The failure Monday of a small energy-oriented bank in Oklahoma City has triggered huge loan losses at some of the nation's biggest banks.

Continental Illinois National Bank, the nation's biggest business lender, said it will report a loss in the second quarter as a result of bad loans it bought from Penn Square National Bank, the Oklahoma City bank that was closed by federal banking officials on Monday evening.

So will Seattle First National Bank. Northern Trust of Chicago will report a decline in earnings, and Chase Manhattan Bank, already reeling from $285 million in pretax losses incurred when its customer, Drysdale Government Securities Inc., failed in late May, will see its second-quarter losses swell because of Penn Square loans it owns.

Penn Square, only five years ago a tiny consumer bank, grew swiftly in recent years by making loans to small oil and gas companies, then selling all or part of the loans to other banks such as Continental and Chase. All told, Penn Square sold about $2 billion of these loans, half of them to Continental, the sixth biggest bank in the country in terms of assets.

Many of the oil and gas companies are in dire financial condition because of declining oil prices, and are unable to make payments on their loans.

Although Penn Square sold most of the loans it made, it still had enough uncollectable loans left in its $485 million portfolio that the comptroller of the currency closed the bank Monday night. Banking analysts estimate that the bank had at least $50 million in loans that never would be repaid, a big enough write-off to eliminate both the bank's reserves and its capital.

The bank's deposits and assets were turned over to the Federal Deposit Insurance Corp. While depositors will be repaid in full up to $100,000, those who had more than $100,000 in an account with Penn Square will become general creditors of Penn Square for the excess.

The FDIC set up a new bank, Deposit Insurance National Bank, to assume the insured deposits of Penn Square. The new bank, which is being run by the FDIC, opened its doors in Penn Square's offices yesterday morning. Despite assurances from FDIC Chairman William Isaac that all deposits up to $100,000 were safe, customers jammed the lobby. At noon, despite 90-degree heat, more than a hundred persons spilled into the street and cars lined up outside the bank's drive-in windows.
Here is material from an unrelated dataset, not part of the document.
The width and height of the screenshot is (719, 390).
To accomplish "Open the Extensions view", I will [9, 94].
Penn Square was the 21st bank to fail this year in the United States. There are about 14,000 banks in the country.

Federal officials, still trying to piece their way through billions of dollars of loan transactions, said that, surprisingly, most of the $2 billion in loans were made this year, long after oil prices had begun to decline and the risks of such investments should have been evident.

An official of the FDIC, which guarantees deposits up to $100,000, said the goverment agency had to take over the bank rather than sell it--the customary procedure--because of a "substantial possibility" that banks such as Continental and Chase had legitimate claims against Penn Square because of the loans the Oklahoma bank packaged and sold.
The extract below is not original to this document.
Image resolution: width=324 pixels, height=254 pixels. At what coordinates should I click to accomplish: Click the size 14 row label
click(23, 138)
A banking analyst said that he estimated the banks that bought Penn Square loans will have to take loan loss write-offs of about $250 million or more for the second quarter.

A spokeswoman for the Comptroller of the Currency's Office, which regulates national banks such as Penn Square and Chase and Continental, said that, although the loan losses were big, they can be "handled by the banking system."

At a news conference in Oklahoma City, Isaac said he estimated that about $190 million of the bank's $460 million in deposits were not insured. Depositors with uninsured funds will be issued a "receiver's certificate" in the amount of the uninsured funds. An FDIC spokesman said the agency estimated today that uninsured depositors will get back about 80 cents on the dollar, but said the actual amount could be higher or lower, depending upon how much the FDIC receives when it sells the bank's assets.

The FDIC also is a general creditor because the agency has put up the funds to pay off the bank's roughly $250 million of insured deposits.

About 80 percent of Penn Square's loans were to energy companies, including a big investment in the financially troubled oil companies of one of the bank's directors, Carl W. Swan. Swan reportedly is a close friend of Penn Square Chairman Bill P. Jennings.

The Comptroller of the Currency's Office first detected problems in Penn Square's portfolio last April, a spokeswoman said. Last week, the comptroller told banks who had bought portions of loans made by Penn Square that a number of the loans had been identified as "problems."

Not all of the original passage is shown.